> Try it:
Return the full listing word for word, but drop every picture from it.

Provided records section start

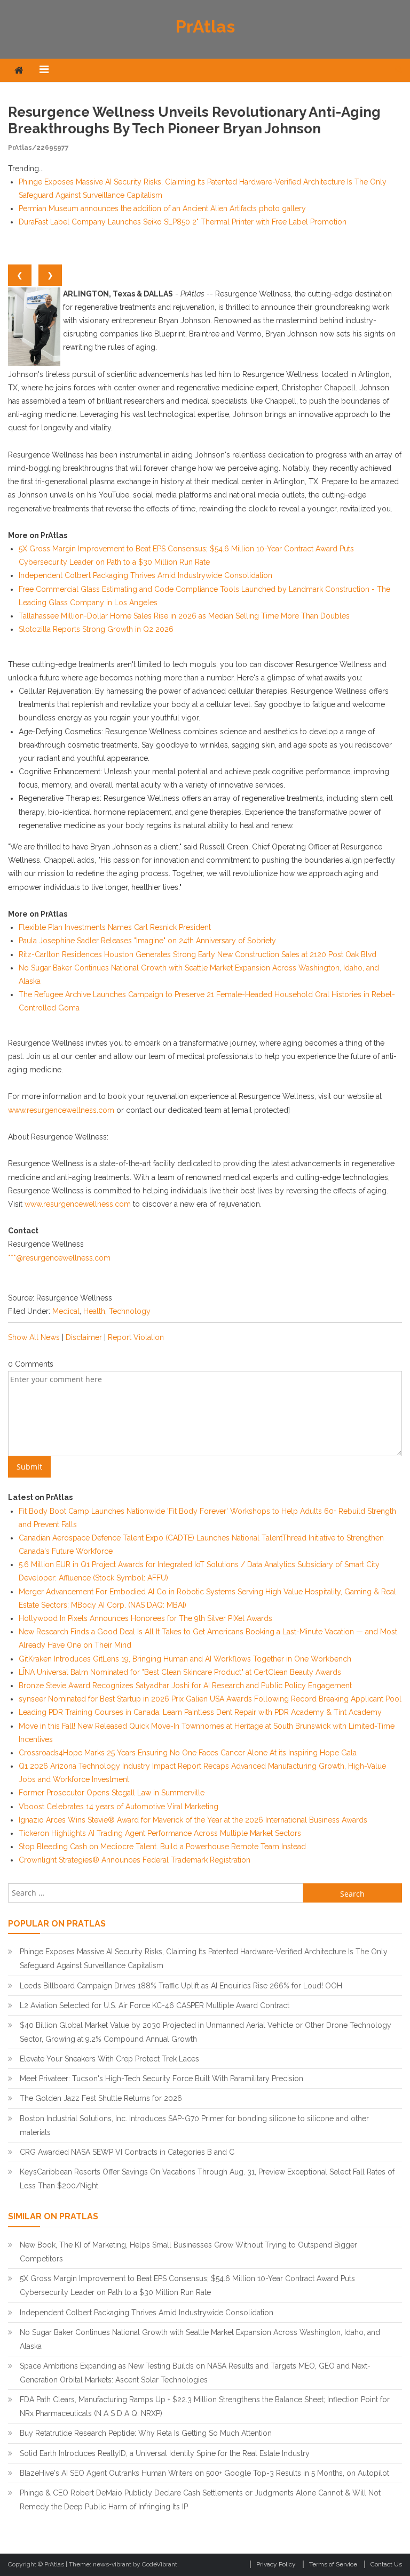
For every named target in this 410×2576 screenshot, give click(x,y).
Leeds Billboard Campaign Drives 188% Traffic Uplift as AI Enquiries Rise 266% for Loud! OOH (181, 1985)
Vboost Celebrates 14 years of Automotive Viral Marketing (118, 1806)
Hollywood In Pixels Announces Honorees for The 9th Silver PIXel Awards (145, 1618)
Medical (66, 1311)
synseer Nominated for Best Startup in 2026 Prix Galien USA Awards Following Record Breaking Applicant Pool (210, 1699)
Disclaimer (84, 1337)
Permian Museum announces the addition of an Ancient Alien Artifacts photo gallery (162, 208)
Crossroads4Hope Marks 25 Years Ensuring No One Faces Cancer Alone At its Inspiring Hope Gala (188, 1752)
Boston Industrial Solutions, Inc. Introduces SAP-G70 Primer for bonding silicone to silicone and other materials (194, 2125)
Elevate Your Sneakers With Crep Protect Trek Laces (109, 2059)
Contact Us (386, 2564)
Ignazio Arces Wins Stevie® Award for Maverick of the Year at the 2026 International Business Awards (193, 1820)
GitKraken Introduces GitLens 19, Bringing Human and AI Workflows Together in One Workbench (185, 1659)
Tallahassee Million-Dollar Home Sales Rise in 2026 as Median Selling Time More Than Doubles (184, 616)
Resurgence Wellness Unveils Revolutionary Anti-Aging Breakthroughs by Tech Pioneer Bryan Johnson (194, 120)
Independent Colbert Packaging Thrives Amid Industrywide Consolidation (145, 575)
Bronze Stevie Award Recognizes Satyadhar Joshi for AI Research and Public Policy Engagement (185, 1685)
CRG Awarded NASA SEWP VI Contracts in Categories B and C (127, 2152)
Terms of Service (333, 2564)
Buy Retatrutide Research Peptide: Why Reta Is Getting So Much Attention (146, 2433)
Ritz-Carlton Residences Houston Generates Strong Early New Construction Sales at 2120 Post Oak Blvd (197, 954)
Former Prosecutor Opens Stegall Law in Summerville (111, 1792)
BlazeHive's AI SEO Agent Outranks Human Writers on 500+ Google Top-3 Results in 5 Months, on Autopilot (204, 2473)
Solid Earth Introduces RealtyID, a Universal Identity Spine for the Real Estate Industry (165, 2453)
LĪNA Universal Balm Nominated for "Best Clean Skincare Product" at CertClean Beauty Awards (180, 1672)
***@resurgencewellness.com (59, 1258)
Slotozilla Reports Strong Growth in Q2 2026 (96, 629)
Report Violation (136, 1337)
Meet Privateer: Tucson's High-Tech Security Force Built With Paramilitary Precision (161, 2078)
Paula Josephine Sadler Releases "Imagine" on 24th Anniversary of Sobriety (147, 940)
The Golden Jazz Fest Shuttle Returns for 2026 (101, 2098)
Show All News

Provided records section end

> Output:
For every named target in this 410×2576 screenshot, give click(x,y).
Leeds Billboard Campaign Drives 188% Traffic Uplift as AI Enquiries Rise 266% for Loud! OOH (181, 1985)
Vboost Celebrates 14 years of Automotive Viral Marketing (118, 1806)
Hollywood In Pixels Announces Honorees for The 9th Silver PIXel Awards (145, 1618)
Medical (66, 1311)
synseer Nominated for Best Startup in 2026 Prix Galien USA Awards Following Record Breaking Applicant Pool (210, 1699)
Disclaimer (84, 1337)
Permian Museum announces the addition of an Ancient Alien Artifacts photo gallery (162, 208)
Crossroads4Hope Marks 25 Years Ensuring No One Faces Cancer Alone At its Inspiring Hope Gala (188, 1752)
Boston Industrial Solutions, Inc. Introduces SAP-G70 Primer for bonding silicone to silicone and other materials (194, 2125)
Elevate Your Sneakers With Crep Protect Trek Laces (109, 2059)
Contact Us (386, 2564)
Ignazio Arces Wins Stevie® Award for Maverick of the Year at the 2026 International Business Awards (193, 1820)
GitKraken Introduces GitLens 19, Bringing Human and AI Workflows Together in One Workbench (185, 1659)
Tallahassee Million-Dollar Home Sales Rise in 2026 as Median Selling Time More Than Doubles (184, 616)
Resurgence Wellness Unveils Revolutionary Anti-Aging Breakthroughs by Tech Pioneer Bryan Johnson (194, 120)
Independent Colbert Packaging Thrives Amid Industrywide Consolidation (145, 575)
Bronze Stevie Award Recognizes Satyadhar Joshi for AI Research and Public Policy Engagement (185, 1685)
CRG Awarded NASA SEWP VI Contracts in Categories B and C (127, 2152)
Terms of Service (333, 2564)
Buy Retatrutide Research Peptide: Why Reta Is Getting So Much Attention (146, 2433)
Ritz-Carlton Residences Houston Generates Strong Early New Construction Sales at 2120 Post Oak Blvd (197, 954)
Former Prosecutor Opens Stegall Law in Summerville (111, 1792)
BlazeHive's AI SEO Agent Outranks Human Writers on 500+ Google Top-3 Results in 5 Months, on Autopilot (204, 2473)
Solid Earth Introduces RealtyID, a Universal Identity Spine for the Real Estate Industry (165, 2453)
LĪNA Universal Balm Nominated for "Best Clean Skincare Product" at CertClean Beauty Awards (180, 1672)
***@resurgencewellness.com (59, 1258)
Slotozilla Reports Strong Growth in Q2 2026 (96, 629)
Report Violation (136, 1337)
Meet Privateer: Tucson's High-Tech Security Force Built With Paramilitary Precision (161, 2078)
Paula Josephine Sadler Releases "Imagine" on 24th Anniversary of Sobriety (147, 940)
The Golden Jazz Fest Shuttle Returns for 2026 (101, 2098)
Show All News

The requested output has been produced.